Lines in the following data that contain the string "agent" are to be counted. Report only their number.

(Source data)
-=-=-

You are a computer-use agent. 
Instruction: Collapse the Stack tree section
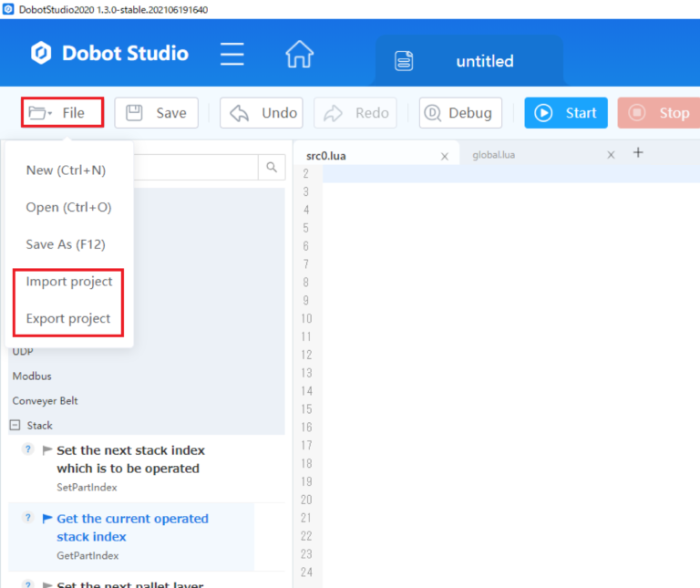(x=15, y=425)
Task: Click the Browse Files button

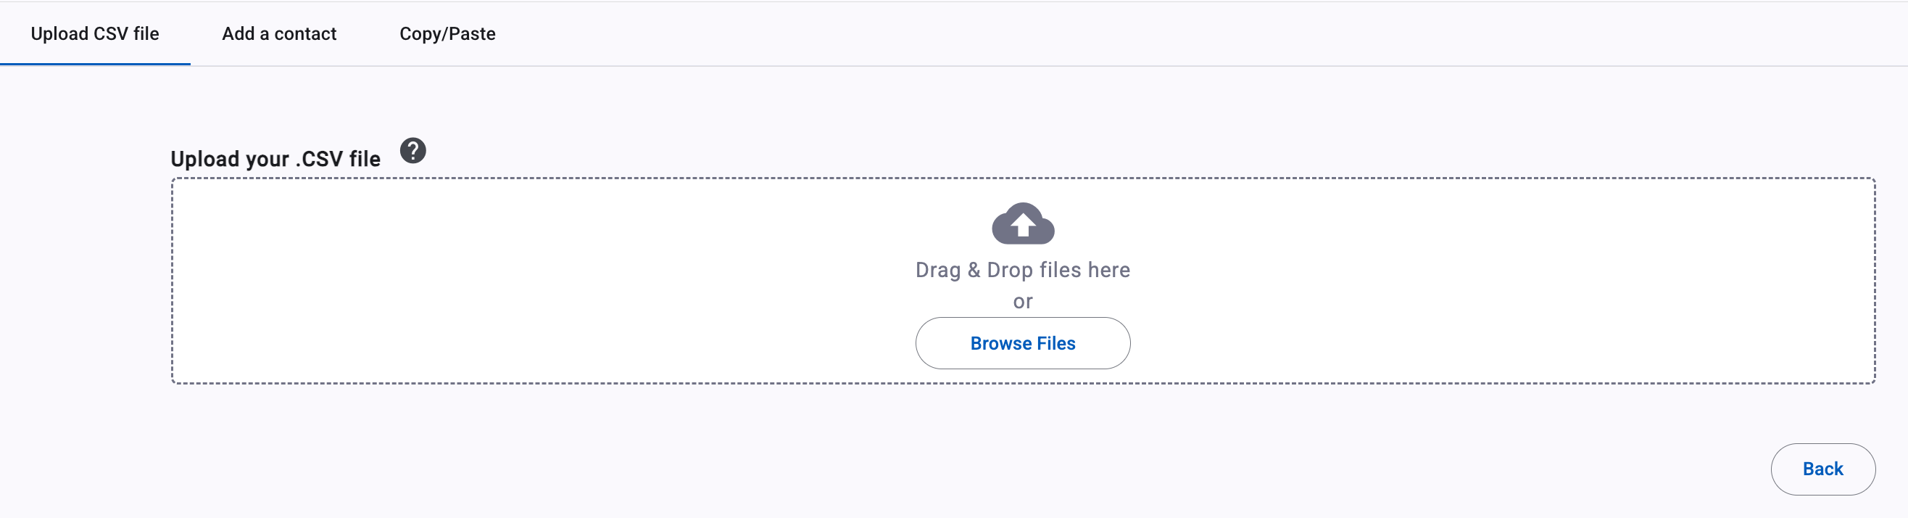Action: click(x=1023, y=343)
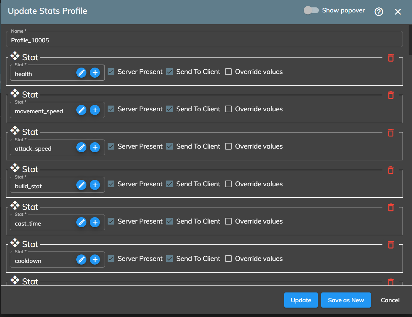Click the drag handle icon of build_stat row
Image resolution: width=412 pixels, height=317 pixels.
click(x=15, y=168)
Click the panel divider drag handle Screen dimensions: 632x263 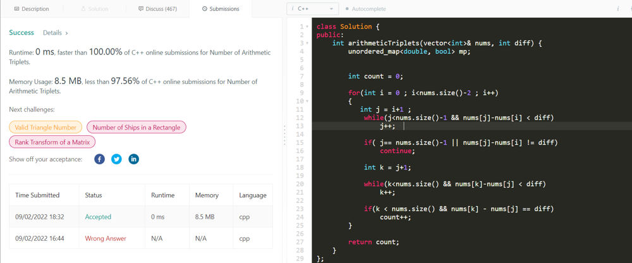coord(284,135)
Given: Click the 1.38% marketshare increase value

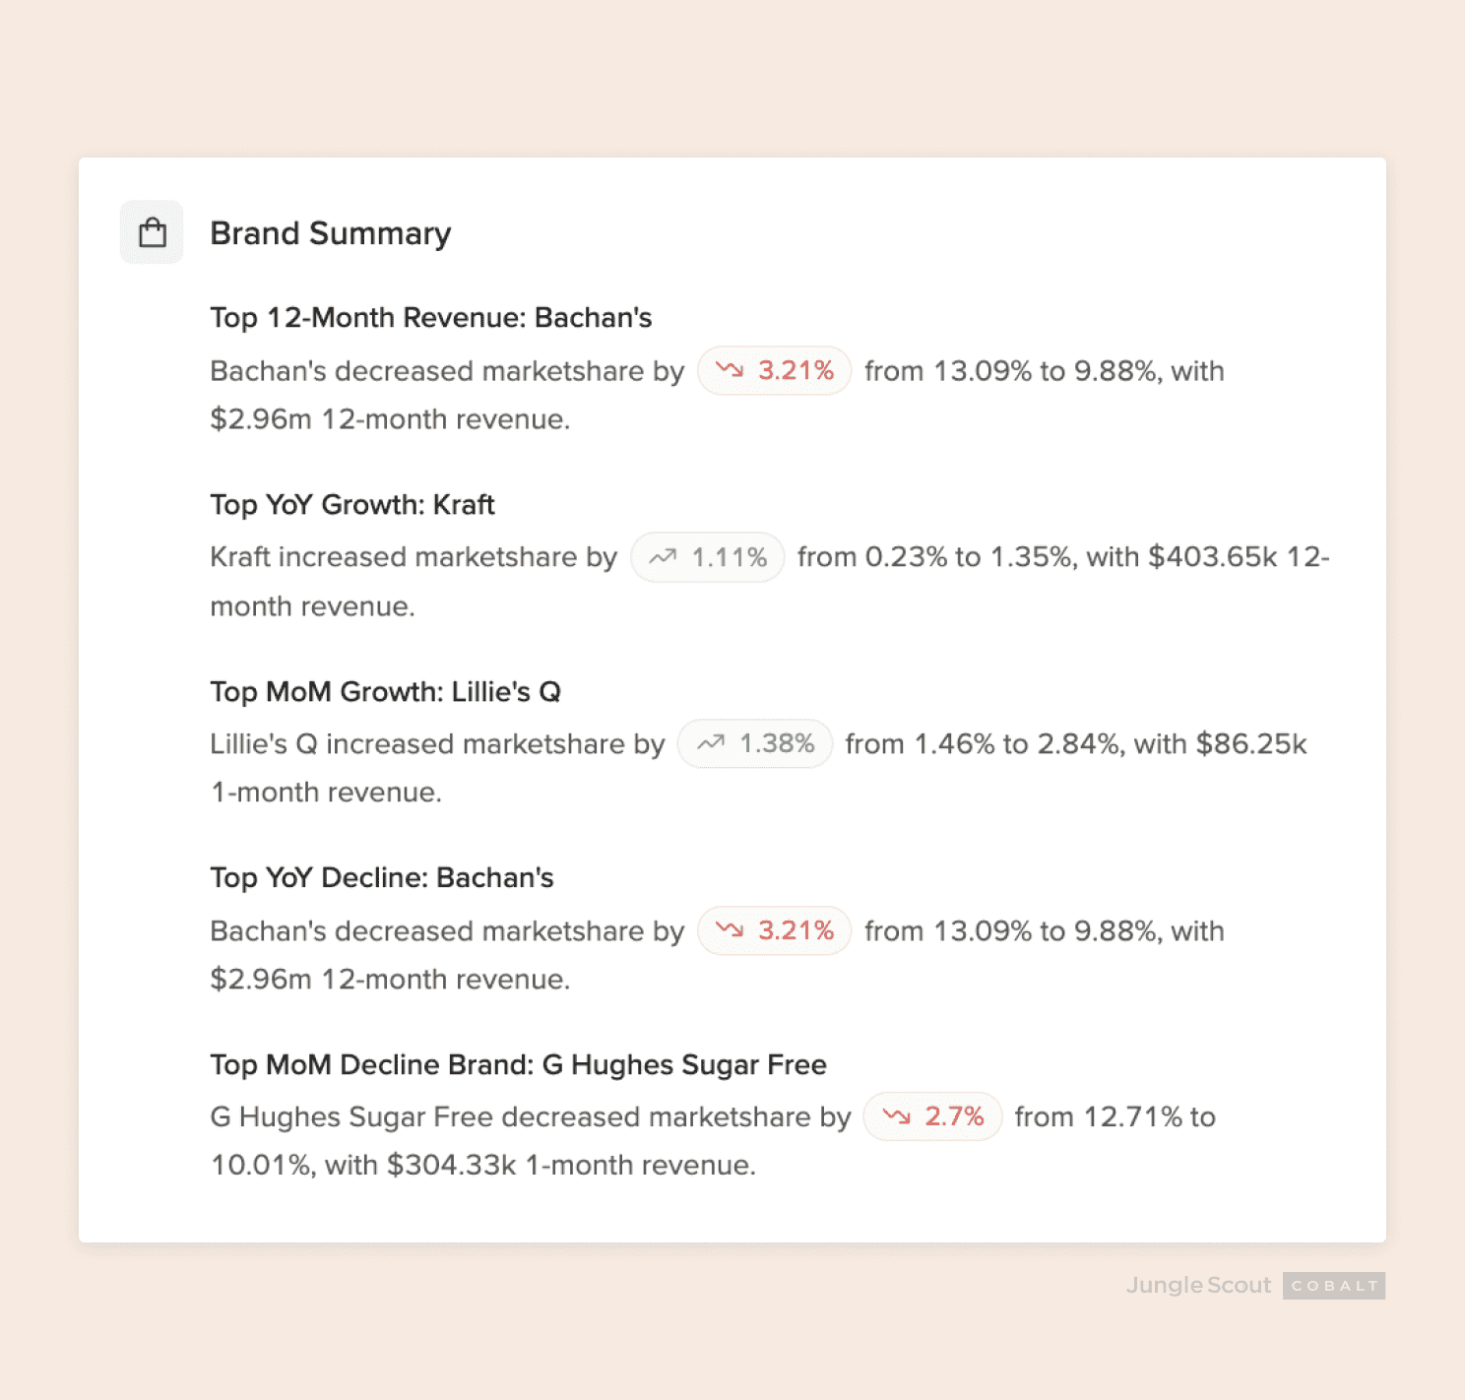Looking at the screenshot, I should pos(777,743).
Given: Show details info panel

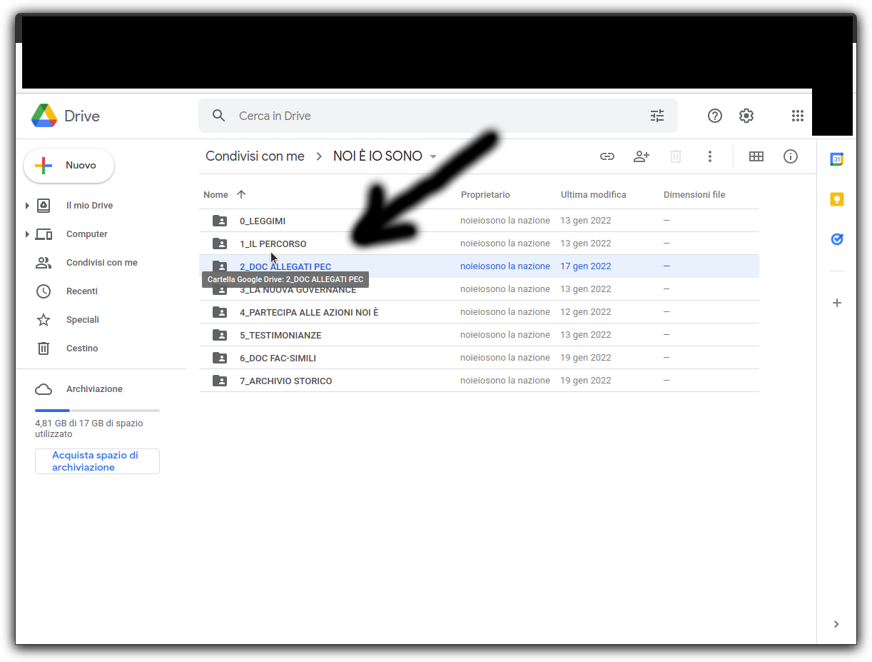Looking at the screenshot, I should (790, 156).
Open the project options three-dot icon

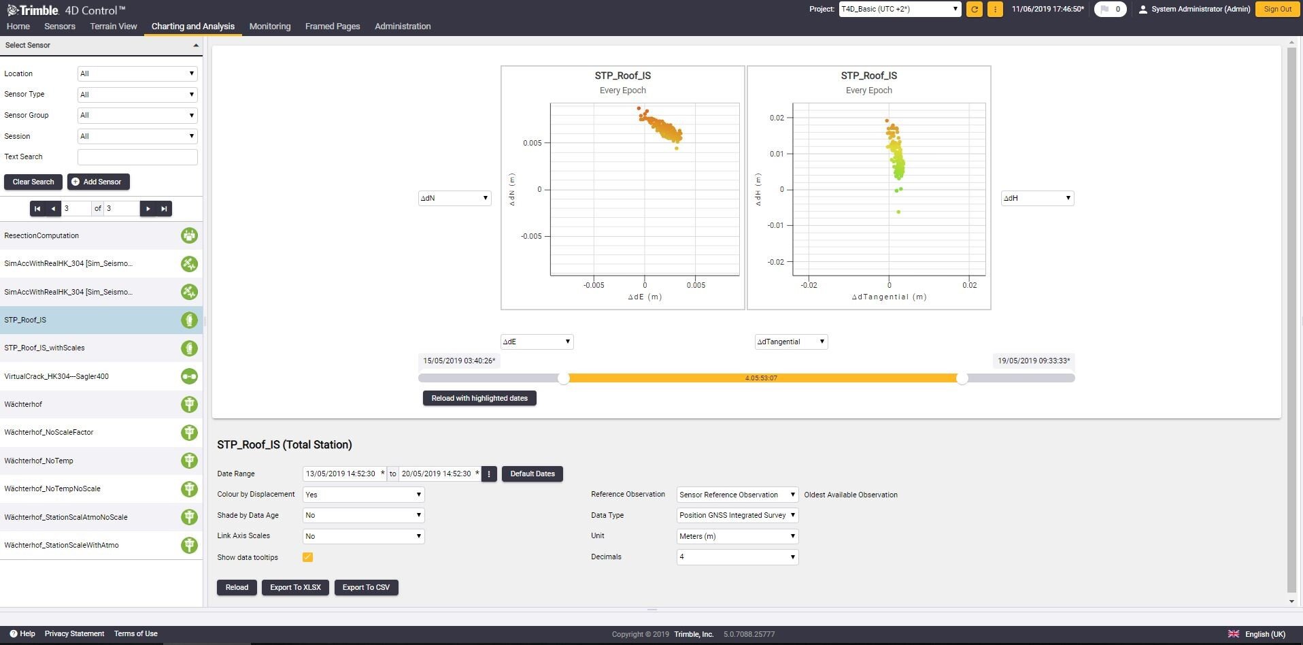click(995, 10)
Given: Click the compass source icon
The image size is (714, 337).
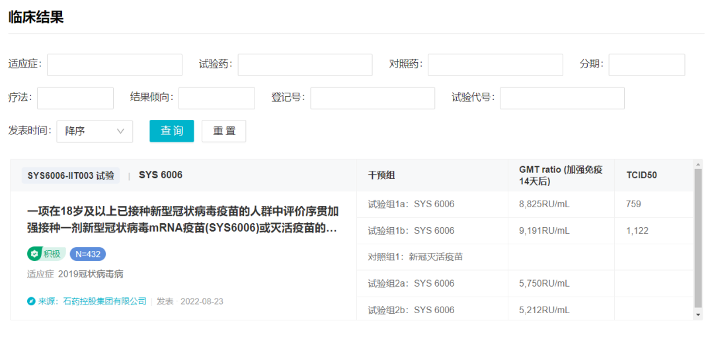Looking at the screenshot, I should tap(31, 301).
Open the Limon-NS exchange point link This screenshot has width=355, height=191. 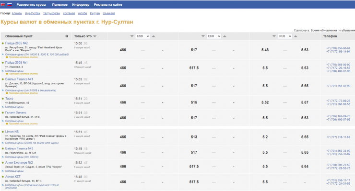pos(12,132)
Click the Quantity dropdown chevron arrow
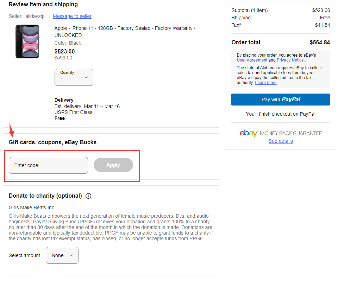This screenshot has width=351, height=300. pos(86,77)
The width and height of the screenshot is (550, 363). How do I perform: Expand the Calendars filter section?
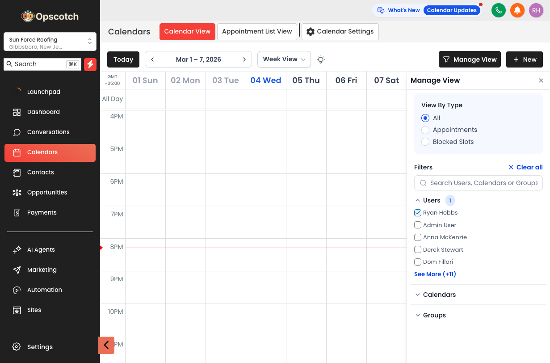click(x=439, y=295)
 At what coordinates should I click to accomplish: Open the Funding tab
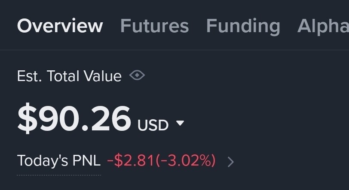243,26
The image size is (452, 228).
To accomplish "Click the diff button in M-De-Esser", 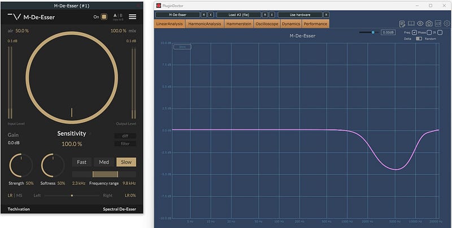I will click(x=125, y=136).
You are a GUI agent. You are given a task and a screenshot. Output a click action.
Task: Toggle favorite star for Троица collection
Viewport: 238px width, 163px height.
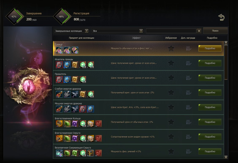(171, 48)
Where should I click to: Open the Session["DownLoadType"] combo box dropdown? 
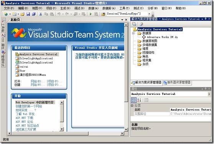149,14
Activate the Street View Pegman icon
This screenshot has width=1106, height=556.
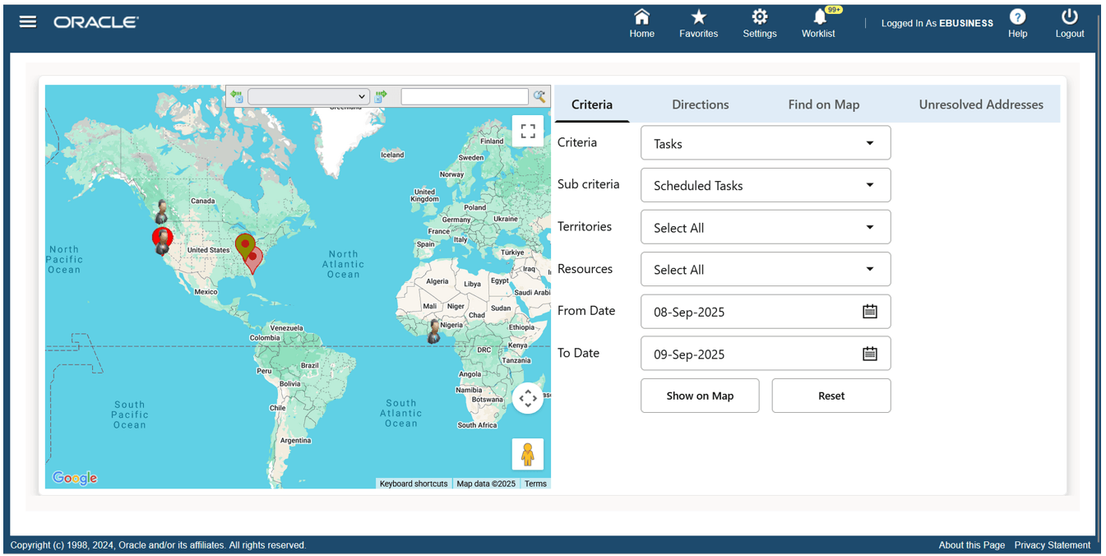point(527,453)
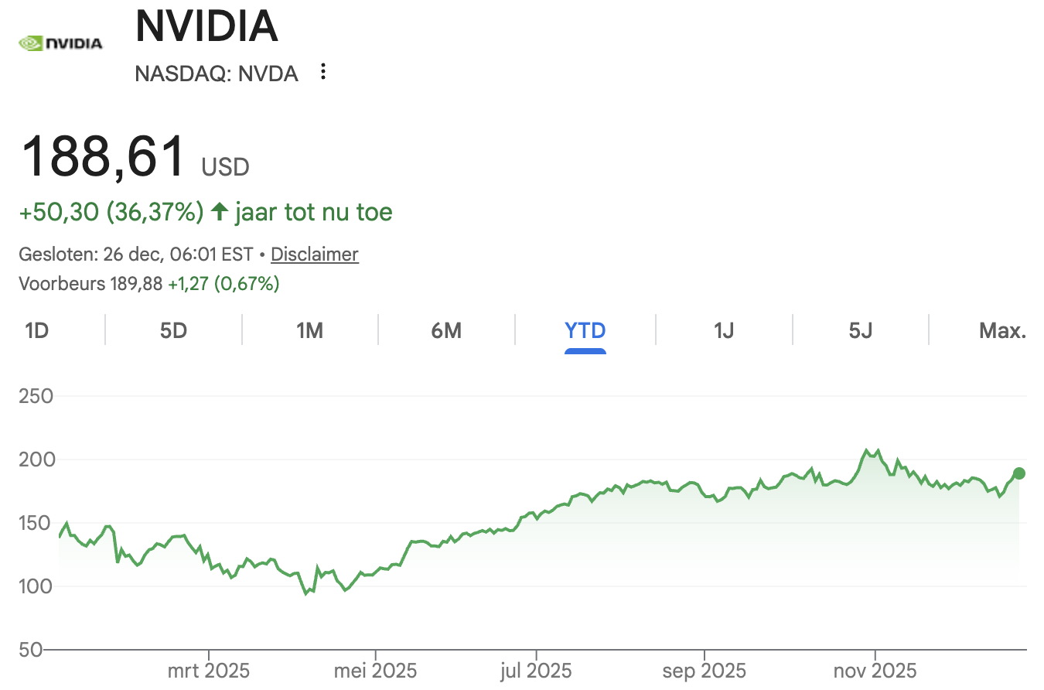Open the Disclaimer link
1044x690 pixels.
(315, 254)
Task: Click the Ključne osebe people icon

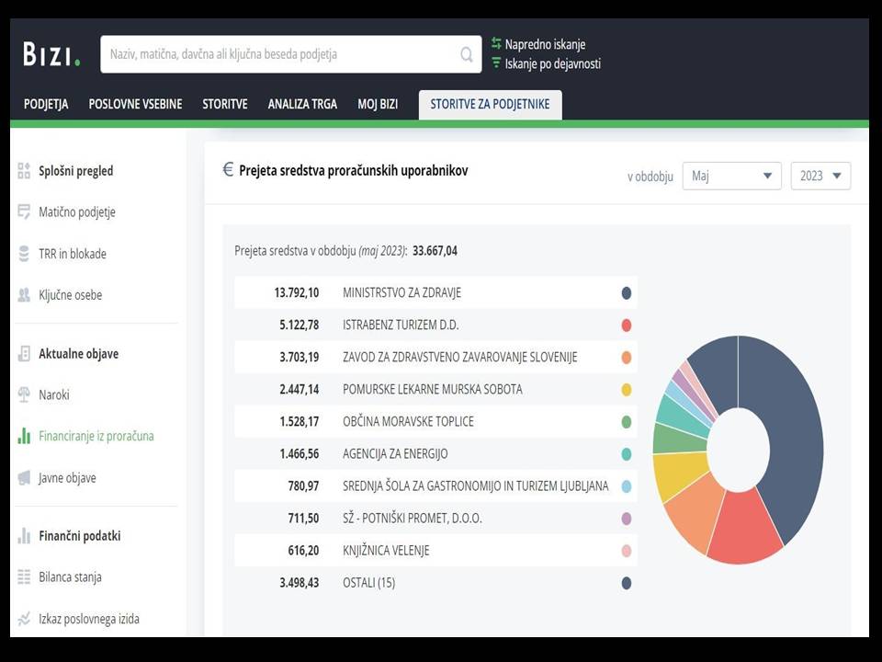Action: pyautogui.click(x=24, y=295)
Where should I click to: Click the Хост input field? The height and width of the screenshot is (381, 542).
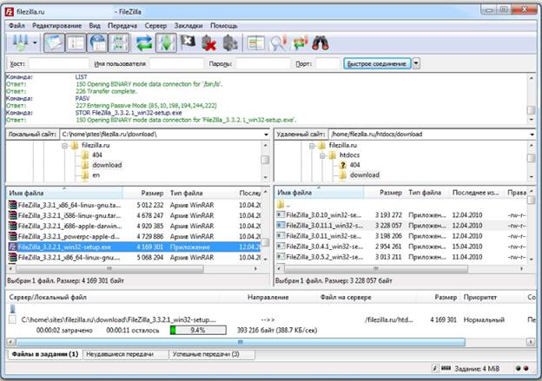point(57,63)
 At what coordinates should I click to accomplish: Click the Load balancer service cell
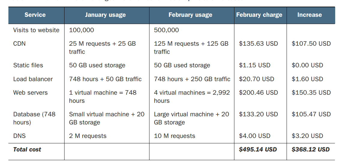[33, 79]
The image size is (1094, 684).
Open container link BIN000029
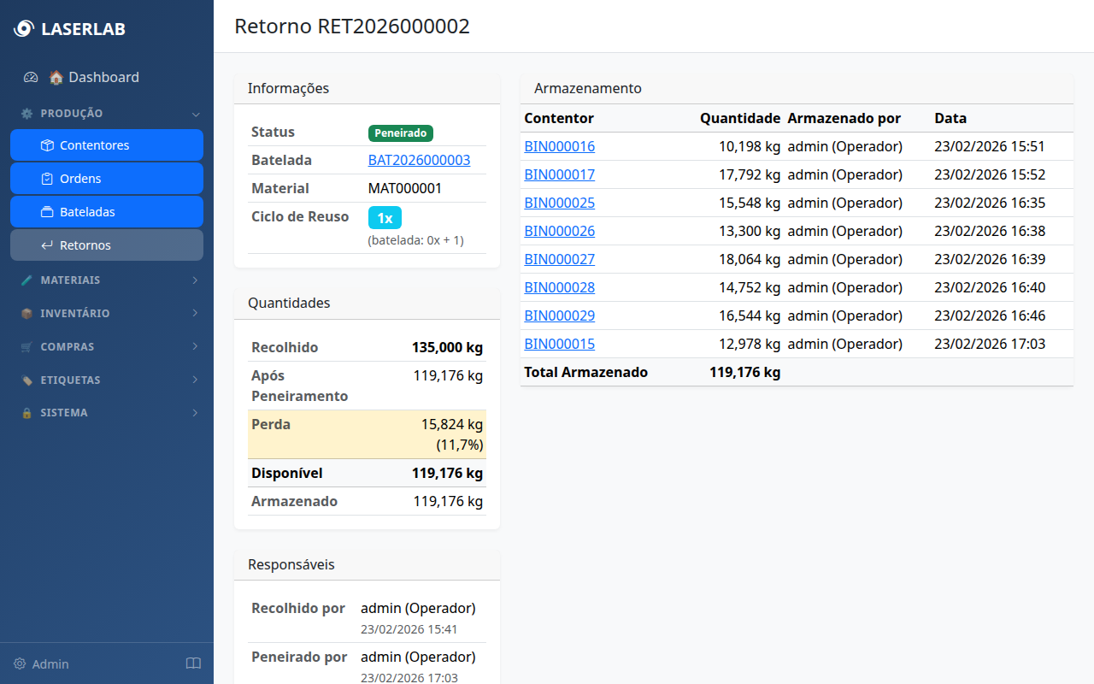pos(559,315)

-=-=-

**OUTPUT OF THE EXERCISE**
2